Comoros

Comoros is an island country in the Indian Ocean located on the Eastern Coast of Africa with estimated over 869,601 populations. The media age in Comoros is 20.4 years.

Most of the population is Sunni Islamic. However, there also a few hundred non-Muslims, who are mostly of the Christian faith. The biggest city and capital is Moroni. The Union of Comoros is a Federal Republic with a presidential system of government. The total land area is 1861 square kilometers.

Comoros has ratified most of the key international and regional human rights instruments including the African Charter on Human and Peoples Rights. However, it has never submitted any periodic report to the African Commission on Human and Peoples Rights as required by Article 62 of the charter which it ratified in 1986.

Although the Constitution as amended in 2018 guarantees media freedom recent years have experienced incidents of shutting down of a number of private radio stations.

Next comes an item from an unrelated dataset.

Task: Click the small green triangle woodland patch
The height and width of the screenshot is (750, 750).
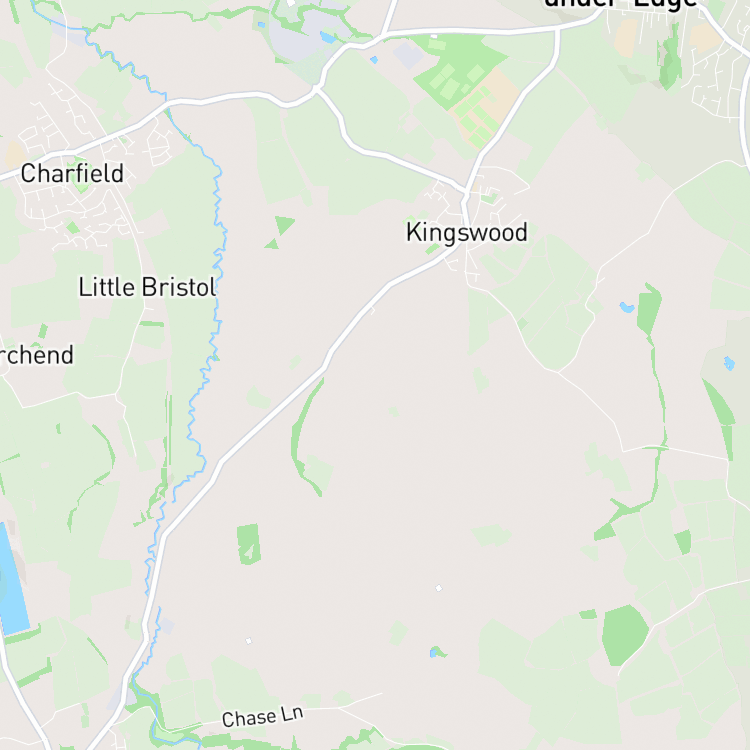Action: coord(284,224)
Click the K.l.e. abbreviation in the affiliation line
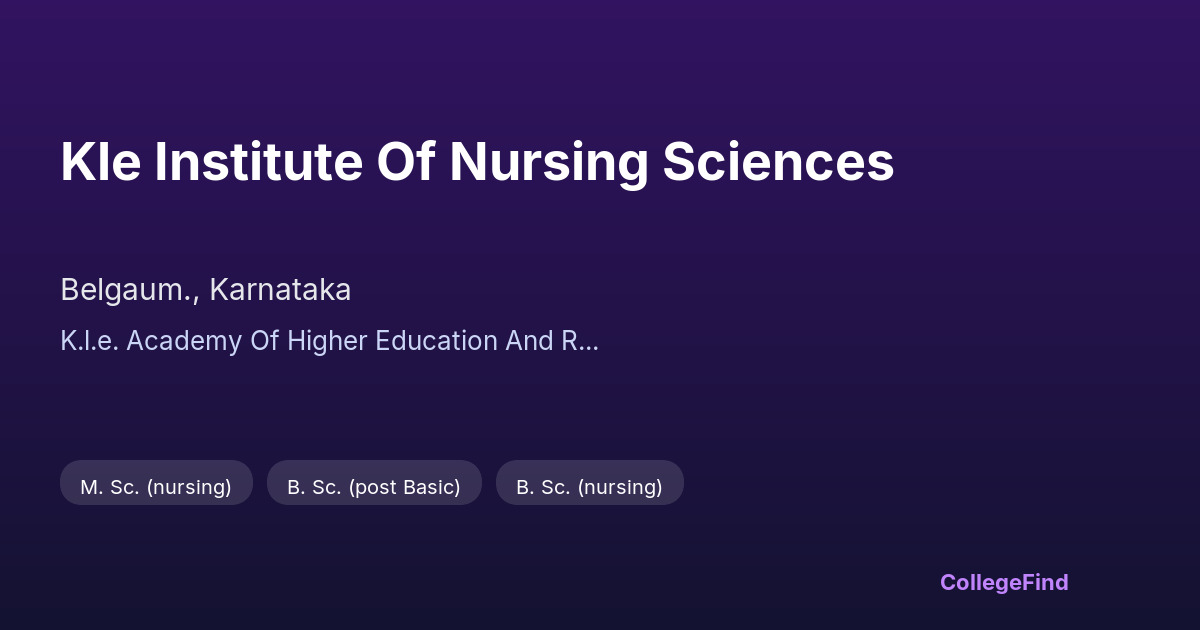 click(x=89, y=341)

Similarly, journalists continue to experience unprecedented breaches on press freedom including but not limited to intimidation, harassments, assaults, physical attacks, arbitrary arrests and censorship being  harassed and/or laid off by the state media. This has resulted in increased cases of self-censorship. Some journalists have been forced to flee abroad for safety reasons.

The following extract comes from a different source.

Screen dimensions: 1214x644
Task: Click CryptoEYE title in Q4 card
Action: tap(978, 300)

The worsening press freedom situation is attributed to criticism of and the prolonged political tension that followed the 2018 constitutional referendum and the re-election of President Azali Assoumani in 2019.

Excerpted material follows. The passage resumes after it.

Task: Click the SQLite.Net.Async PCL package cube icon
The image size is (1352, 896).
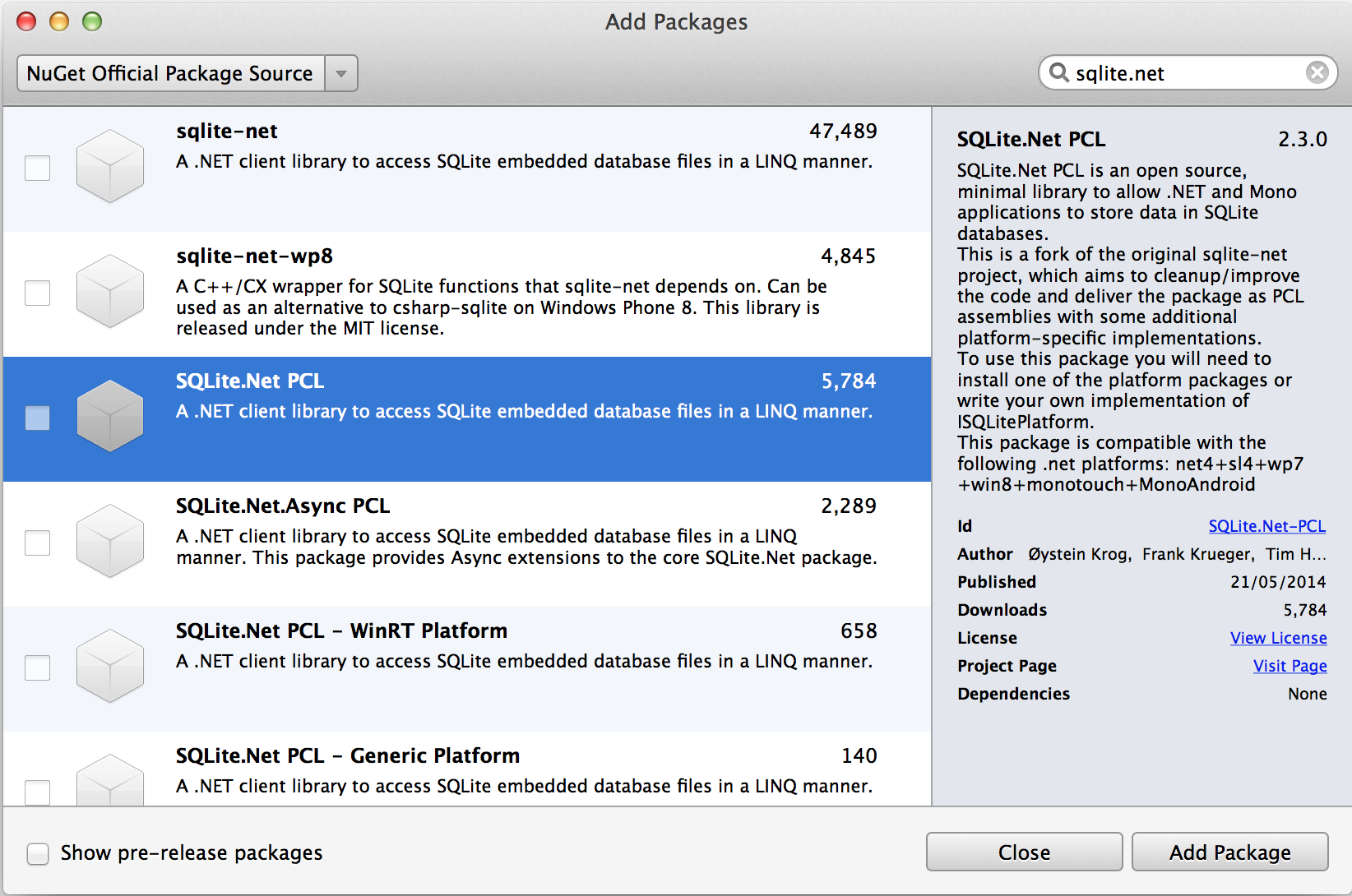Action: [109, 541]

The Criminal Code and the Criminal Code Procedure passed in 2014 provide for criminal defamation and their enforcement has witnessed huge and heavy penalties for defamation.  Journalists suffer above all from a lack of resources and training, and have found it hard to organize according to global media monitors.

 

Some examples may suffice even though very few agencies actively monitor press violations in the country leaving an impression that the country is a respecter of press freedom. Journalistic activities in the Comoros remained restricted in 2020 and 2021. In January 2021, Masiwa Komor reporter Ali Abdou Mkouboi and Facebook based news outlet FCBK FM reporter Oubeidillah Mchagama were arrested while planning to cover the opposition rally on Grande Comore. They were both charged with participating in an illegal protest. In the same month, news director Binti Mhadjou and editor in chief Moinadjoumoi Papa Ali, both of the Public Comoros Radio and Television Office, were suspended by the Information Minister for purportedly giving favourable coverage to strike participants. They were permitted to return to their roles in March 2021. In December 2020, Mchagama was arrested for disturbing “public order” after reporting on the possibility of a fuel shortage, but was provisionally released later in the month.

The democratic situation has been fragile. This is because of the legacies of the country’s volatile political history, which involves coups and attempted coups, and the opposition crackdown during the 2018 constitutional referendum. Freedom House classifies the country as partly free.

Similarly, the press freedom situation has been deteriorating as fast. The country’s security agencies were reported to monitor social media especially during the Presidential  election campaigns in 2019 that culminated in a one-day shutdown of the telecommunications services in March 2019. For instance, Comoros was ranked at 84 in 2021 World Press Freedom Index by the Reporters without borders. This was nine places down from its 75th rank in 2020 where it had dropped  from position 56 out of 180 in the 2019.